Outro aprendizado foi aprender a ceder e a confiar na sua equipa. “É bom trabalhar com pessoas que nos desafiam. E eu consegui me rodear dessas pessoas, que não se limitam àquilo que eu gosto, mas que me tiram do meu lugar e me apresentam a coisas que eu nem sabia que gostava”, explica.
Batchart, que já foi referenciado antes como alguém que tem muito claro aquilo que quer do seu trabalho e até difícil de fazer mudar de ideias, admite que aprendeu a ceder e a confiar.
“Não é fácil quando já tens todo um trabalho projectado. É algo que nasce na minha mente e, como tal, está num plano ideal. Enquanto não colocar para fora é a melhor ideia que já tiveste, a melhor letra.

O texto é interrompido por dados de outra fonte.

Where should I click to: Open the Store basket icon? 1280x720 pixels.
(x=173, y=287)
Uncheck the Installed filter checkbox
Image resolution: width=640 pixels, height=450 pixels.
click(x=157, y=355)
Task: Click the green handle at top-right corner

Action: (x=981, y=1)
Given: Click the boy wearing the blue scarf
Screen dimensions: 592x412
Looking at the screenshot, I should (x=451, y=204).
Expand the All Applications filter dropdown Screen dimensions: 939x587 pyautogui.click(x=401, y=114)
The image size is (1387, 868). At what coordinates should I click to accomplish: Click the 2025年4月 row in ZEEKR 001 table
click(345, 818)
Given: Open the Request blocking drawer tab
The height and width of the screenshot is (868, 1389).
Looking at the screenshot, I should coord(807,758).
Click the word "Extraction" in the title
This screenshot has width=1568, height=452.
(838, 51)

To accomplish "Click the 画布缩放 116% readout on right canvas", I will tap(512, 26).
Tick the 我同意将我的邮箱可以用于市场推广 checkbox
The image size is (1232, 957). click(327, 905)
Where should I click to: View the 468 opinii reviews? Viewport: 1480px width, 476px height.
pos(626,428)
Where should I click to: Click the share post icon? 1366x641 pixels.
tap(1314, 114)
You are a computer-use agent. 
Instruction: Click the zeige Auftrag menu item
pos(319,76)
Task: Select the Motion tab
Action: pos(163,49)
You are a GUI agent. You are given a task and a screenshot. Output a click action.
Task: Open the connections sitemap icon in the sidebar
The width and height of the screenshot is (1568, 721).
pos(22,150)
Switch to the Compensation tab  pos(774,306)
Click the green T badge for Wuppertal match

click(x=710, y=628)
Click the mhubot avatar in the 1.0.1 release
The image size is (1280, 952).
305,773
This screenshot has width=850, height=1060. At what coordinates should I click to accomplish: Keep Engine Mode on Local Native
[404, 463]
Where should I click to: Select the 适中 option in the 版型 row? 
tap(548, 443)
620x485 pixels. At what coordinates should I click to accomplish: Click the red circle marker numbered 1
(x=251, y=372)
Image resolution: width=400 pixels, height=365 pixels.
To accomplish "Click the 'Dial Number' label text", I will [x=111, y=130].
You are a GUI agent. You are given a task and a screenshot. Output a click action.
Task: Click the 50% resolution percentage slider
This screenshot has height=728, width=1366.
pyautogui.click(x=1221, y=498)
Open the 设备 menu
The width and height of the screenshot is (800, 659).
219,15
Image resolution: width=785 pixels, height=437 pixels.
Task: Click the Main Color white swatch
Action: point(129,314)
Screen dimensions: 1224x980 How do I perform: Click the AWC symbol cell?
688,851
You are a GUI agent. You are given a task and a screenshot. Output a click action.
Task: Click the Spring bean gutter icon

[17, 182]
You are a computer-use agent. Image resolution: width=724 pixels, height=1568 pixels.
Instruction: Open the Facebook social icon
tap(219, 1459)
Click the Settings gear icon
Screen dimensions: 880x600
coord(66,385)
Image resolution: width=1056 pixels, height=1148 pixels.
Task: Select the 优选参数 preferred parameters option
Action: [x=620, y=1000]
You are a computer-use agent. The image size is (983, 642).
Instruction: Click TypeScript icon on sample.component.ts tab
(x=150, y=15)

Entretanto, quando sai para fora começam a aparecer diferenças em relação a aquilo que foi idealizado e isso pode ser frustrante”, admite.
Por isso, concluí, “é bom que as coisas fiquem do nosso gosto, mas não necessariamente precisam ficar do nosso gosto”.
Resiliente traz o dedo de vários produtores, a saber, Golbeats, Marvin Beats, Beats Diterra, Bouzin Beats e D. Blinde. Uma variedade que “adiciona”, diz o rapper, revelando ter uma equipa que já o conhece e que sabe como vai reagir a cada incentivo quando estão a gravar.
Álbum mais ouvido nas plataformas digitais
Uma semana após o lançamento, Resiliente foi parar no primeiro lugar nas preferências dos cabo-verdianos nas plataformas digitais, segundo o ranking da Apple Music.
O álbum inteiro estava igualmente no top 100 das músicas mais consumidas, com cerca de oito faixas nos primeiros dez lugares.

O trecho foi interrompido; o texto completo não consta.